Kazanan tarafta herkes çok çalıştığından bahseder başarıya ortak olma çabasına girer. Nitekim Kırıkkale de öyle olmuş olup daha da çok konuşulacağa benziyor
Gerçekten de CHP eğitim birimlerinin ele alarak içerisinde yüzlerde anekdotları barındıran ve hikayenin asıl kahramanı Ahmet Önal'a da ayrı bir başlık açılması gerekiyor.

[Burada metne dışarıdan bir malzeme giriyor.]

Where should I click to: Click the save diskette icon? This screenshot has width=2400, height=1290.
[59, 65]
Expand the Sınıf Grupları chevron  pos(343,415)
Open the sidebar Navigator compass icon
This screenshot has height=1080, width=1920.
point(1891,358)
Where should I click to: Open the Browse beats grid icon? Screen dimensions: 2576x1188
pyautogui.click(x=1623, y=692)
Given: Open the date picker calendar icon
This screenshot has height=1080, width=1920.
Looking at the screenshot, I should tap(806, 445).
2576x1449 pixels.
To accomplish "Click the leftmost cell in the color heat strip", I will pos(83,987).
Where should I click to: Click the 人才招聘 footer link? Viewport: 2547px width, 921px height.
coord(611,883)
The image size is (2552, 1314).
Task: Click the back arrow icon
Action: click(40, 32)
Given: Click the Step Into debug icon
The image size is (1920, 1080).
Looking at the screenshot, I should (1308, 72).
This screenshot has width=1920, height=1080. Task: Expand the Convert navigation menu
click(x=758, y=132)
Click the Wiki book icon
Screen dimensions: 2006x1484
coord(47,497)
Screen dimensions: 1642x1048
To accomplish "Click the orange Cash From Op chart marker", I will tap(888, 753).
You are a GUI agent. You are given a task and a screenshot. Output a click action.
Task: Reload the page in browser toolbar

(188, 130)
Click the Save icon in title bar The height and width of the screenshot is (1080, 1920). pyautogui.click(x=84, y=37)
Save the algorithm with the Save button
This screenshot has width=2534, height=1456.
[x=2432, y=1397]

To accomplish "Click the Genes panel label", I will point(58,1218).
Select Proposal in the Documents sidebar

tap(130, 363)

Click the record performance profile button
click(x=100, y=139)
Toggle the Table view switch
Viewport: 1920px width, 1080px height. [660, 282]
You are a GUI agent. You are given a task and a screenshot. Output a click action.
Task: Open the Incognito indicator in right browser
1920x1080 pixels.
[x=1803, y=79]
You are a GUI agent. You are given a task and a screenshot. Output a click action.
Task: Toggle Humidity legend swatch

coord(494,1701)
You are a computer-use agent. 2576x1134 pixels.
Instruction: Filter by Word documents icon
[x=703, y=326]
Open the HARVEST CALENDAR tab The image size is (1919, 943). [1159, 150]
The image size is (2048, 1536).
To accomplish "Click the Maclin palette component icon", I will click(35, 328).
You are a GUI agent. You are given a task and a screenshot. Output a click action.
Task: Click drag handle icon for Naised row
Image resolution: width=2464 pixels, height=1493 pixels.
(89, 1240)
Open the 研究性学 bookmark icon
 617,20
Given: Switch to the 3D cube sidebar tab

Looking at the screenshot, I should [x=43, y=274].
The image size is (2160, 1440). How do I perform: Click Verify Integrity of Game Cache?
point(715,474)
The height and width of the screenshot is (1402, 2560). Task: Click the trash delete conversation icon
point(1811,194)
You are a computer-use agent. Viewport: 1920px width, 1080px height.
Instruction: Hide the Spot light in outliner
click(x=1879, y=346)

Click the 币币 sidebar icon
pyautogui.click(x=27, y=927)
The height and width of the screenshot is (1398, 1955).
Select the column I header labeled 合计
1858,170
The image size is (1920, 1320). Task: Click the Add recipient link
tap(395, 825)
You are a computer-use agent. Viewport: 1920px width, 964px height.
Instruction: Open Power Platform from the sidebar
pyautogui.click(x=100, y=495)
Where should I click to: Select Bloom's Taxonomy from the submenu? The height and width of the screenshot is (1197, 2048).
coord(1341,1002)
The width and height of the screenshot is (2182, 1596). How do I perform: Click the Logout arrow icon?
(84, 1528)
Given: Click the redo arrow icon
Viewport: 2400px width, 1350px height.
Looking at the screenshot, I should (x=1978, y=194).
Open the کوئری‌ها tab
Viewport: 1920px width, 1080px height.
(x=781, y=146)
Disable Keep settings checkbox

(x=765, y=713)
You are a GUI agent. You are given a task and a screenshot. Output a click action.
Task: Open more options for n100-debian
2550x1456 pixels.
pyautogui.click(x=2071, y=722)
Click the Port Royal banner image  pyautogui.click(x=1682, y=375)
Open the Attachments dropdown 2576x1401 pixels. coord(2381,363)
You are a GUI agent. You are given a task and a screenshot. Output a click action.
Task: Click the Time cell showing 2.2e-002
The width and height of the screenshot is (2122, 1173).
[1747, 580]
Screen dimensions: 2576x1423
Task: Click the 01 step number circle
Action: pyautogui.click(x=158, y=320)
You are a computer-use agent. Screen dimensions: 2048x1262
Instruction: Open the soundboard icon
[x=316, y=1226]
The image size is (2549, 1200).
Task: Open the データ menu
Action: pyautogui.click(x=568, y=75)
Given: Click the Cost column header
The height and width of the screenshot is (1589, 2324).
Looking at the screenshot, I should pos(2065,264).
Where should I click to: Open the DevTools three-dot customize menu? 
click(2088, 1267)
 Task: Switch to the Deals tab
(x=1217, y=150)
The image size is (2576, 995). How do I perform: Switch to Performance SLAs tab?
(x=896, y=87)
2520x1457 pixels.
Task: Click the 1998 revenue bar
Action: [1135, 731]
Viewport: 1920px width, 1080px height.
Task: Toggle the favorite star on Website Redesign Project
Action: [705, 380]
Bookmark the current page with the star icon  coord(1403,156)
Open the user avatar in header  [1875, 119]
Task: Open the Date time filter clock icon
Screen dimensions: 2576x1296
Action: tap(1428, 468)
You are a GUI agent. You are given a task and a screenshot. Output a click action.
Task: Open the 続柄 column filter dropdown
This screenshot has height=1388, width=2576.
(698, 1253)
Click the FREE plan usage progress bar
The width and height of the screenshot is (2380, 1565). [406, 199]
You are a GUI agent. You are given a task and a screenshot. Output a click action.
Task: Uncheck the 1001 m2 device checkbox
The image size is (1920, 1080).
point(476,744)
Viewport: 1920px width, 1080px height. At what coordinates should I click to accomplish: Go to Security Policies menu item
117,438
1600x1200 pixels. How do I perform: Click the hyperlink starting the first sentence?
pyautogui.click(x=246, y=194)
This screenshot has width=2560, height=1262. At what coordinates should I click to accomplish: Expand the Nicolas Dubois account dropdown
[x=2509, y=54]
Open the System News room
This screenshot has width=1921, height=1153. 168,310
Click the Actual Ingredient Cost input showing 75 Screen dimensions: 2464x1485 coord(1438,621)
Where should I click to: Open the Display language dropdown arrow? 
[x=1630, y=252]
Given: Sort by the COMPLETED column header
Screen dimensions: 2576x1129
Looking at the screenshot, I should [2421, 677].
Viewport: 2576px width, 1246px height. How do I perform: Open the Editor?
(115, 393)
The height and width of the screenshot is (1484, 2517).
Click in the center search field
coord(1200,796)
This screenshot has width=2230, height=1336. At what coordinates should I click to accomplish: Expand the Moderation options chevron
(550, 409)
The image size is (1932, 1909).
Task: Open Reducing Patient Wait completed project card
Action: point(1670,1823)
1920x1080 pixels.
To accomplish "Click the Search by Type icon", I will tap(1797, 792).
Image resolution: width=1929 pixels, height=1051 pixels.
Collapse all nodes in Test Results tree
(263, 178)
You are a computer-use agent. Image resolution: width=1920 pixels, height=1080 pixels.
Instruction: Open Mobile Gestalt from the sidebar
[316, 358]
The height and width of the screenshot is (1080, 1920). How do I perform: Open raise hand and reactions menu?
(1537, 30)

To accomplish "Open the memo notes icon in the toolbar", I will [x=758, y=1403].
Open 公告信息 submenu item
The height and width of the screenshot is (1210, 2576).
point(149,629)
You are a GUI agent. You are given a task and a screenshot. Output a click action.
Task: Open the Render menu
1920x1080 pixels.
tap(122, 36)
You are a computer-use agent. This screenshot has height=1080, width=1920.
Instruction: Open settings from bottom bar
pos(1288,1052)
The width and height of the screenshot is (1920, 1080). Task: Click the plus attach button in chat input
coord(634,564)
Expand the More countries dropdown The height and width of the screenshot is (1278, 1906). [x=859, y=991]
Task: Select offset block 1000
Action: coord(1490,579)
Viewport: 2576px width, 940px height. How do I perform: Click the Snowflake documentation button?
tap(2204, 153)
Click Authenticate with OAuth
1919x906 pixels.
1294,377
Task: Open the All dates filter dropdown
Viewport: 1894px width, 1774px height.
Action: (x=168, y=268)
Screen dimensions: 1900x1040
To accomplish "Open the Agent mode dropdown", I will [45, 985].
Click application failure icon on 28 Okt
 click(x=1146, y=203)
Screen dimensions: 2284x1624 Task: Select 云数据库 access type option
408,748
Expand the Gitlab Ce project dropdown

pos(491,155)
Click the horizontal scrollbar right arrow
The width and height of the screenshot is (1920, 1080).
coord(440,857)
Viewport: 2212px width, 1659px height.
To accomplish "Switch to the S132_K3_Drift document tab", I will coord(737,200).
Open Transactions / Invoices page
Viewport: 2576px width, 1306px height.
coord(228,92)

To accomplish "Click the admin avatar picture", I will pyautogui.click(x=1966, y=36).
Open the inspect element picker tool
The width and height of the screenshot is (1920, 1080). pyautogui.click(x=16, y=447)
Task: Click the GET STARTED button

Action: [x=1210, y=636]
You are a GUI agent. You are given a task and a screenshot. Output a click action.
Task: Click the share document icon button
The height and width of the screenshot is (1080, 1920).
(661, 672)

CHP'de seçim öncesi aday adayları ortaya çıkmış, adaylaşma bekleme sürecinde CHP seçmeni sanki tam ikna olmamış, sokaktan gelen Ahmet Önal seslerine kendi sesine katarak milletvekili Ahmet Önal'ı bekler olmuştu . Yapılan anketlerde Ahmet Önal'da rakiplerine ciddi fark atıyordu. Bu durumu görmüş olan hiç bir CHP yöneticisinin farklı bir pozisyon alması mümkün değildi. Uzatmayalım sonuçta Ahmet Önal adaylaştırıldı.
CHP'nin tüm kadroları moral ve motivasyon üstünlüğü ile seçim yarışına başlarken, diğer adaylar mevcut belediye başkanı Mehmet Saygılı ve geçmişte belediyenin yönetiminde uzun yıllar yöneticilik yapmış ve gittiği partide doku uyuşmazlığı yaşamış ( kamuoyuna yansıyan) Harun Ulusoy, en azından bizden miydi sorularıyla yarışa başladı.
Belediyenin hizmetlerinin memnuniyet ölçümü yapılmışmıydı bilmiyorum ancak particilikten ve bölgecilikten ( mikro düzeyinde ) arınmış memnuniyet oranı sokak ölçümlerim de yüzde olarak veremem ancak dip yapmış durumdaydı.
Seçimlere giderken ülkede siyasi ve ekonomik durum nasıldı derseniz,10 ay önce yapılan seçimlerde ( 14 -28 mayıs) Cumhur ittifakının defteri çoktan dürülmüş,
Seçmen iktidarı değiştirmeye karar vermişken, görünmez sihirli eller devreye girerek 6 masayla ilgili şu veya bu şekilde ülke yönetme konusunda halkta ciddi tereddütler oluşturmuş, üzerine de kaset montajlarıyla halk bir kez daha ( daha önce onlarca kez denendi ) terör ve güvenlik tehdidi altında seçime gitti ve sonuç bilindiği gibi…
Kısaca özetlersek 31 mart seçimlerine giderken halk bir yandan yoksulluk diğer yandan aldatılmışlık duygusuyla kararını günler öncesinden yaparak sabırsızlıkla beklemeye, sandığın önüne gelmesini bekliyordu.
Kırıkkale de seçmen, her seçim öncesi olduğu gibi heybesinde söyleyecek sözü geçmişinde başarı öyküsü olmayan tek sermayesi iftira ve bölgecilik, mezhepçilik, adamcılık ve rant siyaseti olan bir kısım siyasetçi ve siyasetten bıkmıştı. Bunun için, iftira ve çamur bildirileri atılsa da seçmen tüm bunlara itibar etmeyerek, cevabını sandıkta verdi.
Eskiden hatırladığım kadarıyla günlük bir gazete ‘ Dünya her gün yeniden kurulur ‘ diye yazardı şimdi ben diyorum ki her seçimde seçmen yeniden sıfırlanacak ve kararını reel politikaya yani kendisine dokunan siyasetçi veya partilere oylarını tercihlerini yönlendirecektir .
Sonuç olarak Kırıkkale kararını verdi ve bölgecilik, mezhepçilik rantiye ve iftira siyasetini bir daha çıkmamak üzere tarihin çöplüğüne attı.
Haklarını teslim edecek olursak parti içerisinde kavgalı olmayan, iftiralara sabırla cevap vermeden beklemesini bilmiş, ( söyleyecek çok sözü olmasına rağmen) saha organizasyonunu iyi yapabilmiş bir CHP örgütü, kurucu iradenin temsilcisi olmanın vakurluğuyla davranarak seçime hazırlanmıştır.
Kırıkkale halkı da ayrıştırmayacağım, halkın içerisinde olacağım, çok çalışacağım diyen Ahmet Önal'a, inanıp güvenerek oyunu kullanmış belediye başkanı yapmıştır.
Halk beni seçerse çok iyi tercih yapmıştır, seçmezse seçim yapmasını tercihini kullanmasını bilmiyor diye tespit yapanlara kapak bir seçim sürecini geride bıraktık.